For one, those who are merely seeking validation tend to place a lot of emphasis on how they’re perceived by others. They may go out of their way to dress a certain way or act in a certain way in order to be seen in a certain light.

On the other hand, ladies who are sincerely attracted to a man tend to focus more on the person themselves rather than on how they’re being perceived.

They’re more interested in spending time with the person and getting to know them on a deeper level.

Another key difference is that those who are merely seeking validation tend to be more clingy and needy.

They may want to spend every waking moment with the person or constantly text them in an attempt to keep the relationship going.

On the other hand, those who are truly attracted to someone tend to give them space and allow the relationship to develop at its own pace.

Overcoming the addiction to male validation

If you’re a woman who constantly seeks validation from men, then you may be addicted to male validation. This addiction can be damaging to your self-esteem and can hold you back from truly enjoying your life.

Fortunately, there is a way to break free from this addiction. By following the steps below, you can learn to love and accept yourself for who you are, without needing approval from others.

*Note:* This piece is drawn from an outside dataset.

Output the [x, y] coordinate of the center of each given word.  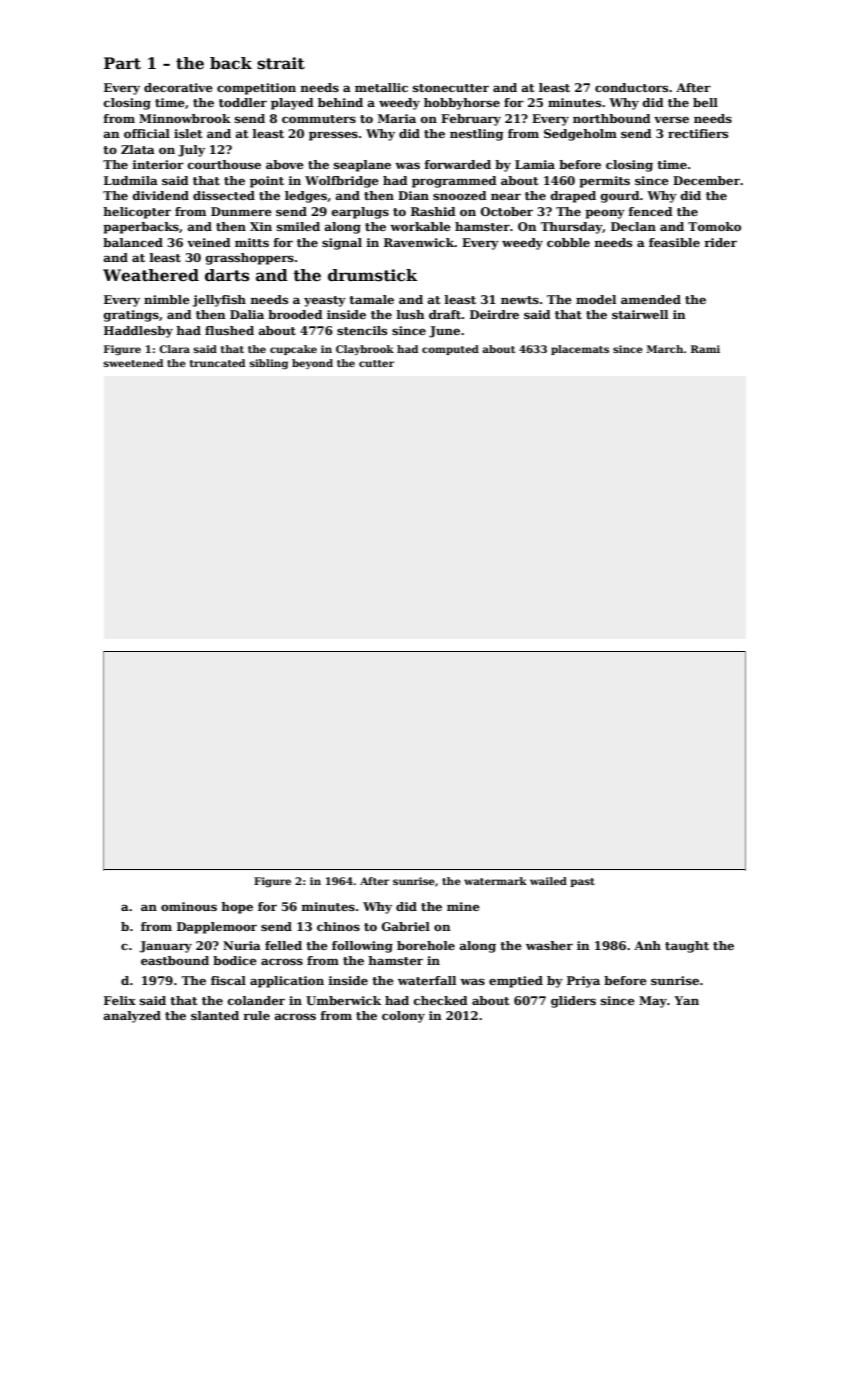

1. Acknowledge that you have a problem.

The first step to overcoming any addiction is to admit that you have a problem. If you find that you’re constantly seeking validation from men, then it’s time to take a step back and assess your behavior.

2. Determine why you’re seeking validation.

Once you’ve acknowledged that you have a problem, it’s time to figure out why you’re seeking validation from men. Is it because you don’t feel good enough on your own? Or is it because you’re afraid of rejection?

3. Start working on yourself.

The only way to break free from the addiction is to start working on yourself. This means that you need to focus on improving your self-esteem and confidence. One way to do this is by surrounding yourself with positive people who will build you up, instead of tearing you down.

4. Set boundaries with men.

Once you’ve started working on yourself, it’s time to set some boundaries with men. This means that you need to start saying no when you don’t want to do something and stop putting up with bad treatment.

5. Focus on your relationship with yourself.

The most important relationship in your life is the one that you have with yourself. Therefore, you need to focus on improving this relationship. This means taking care of yourself emotionally and mentally, as well as physically.

By following these steps, you can overcome the addiction to male validation and start living a life that is more fulfilling and satisfying.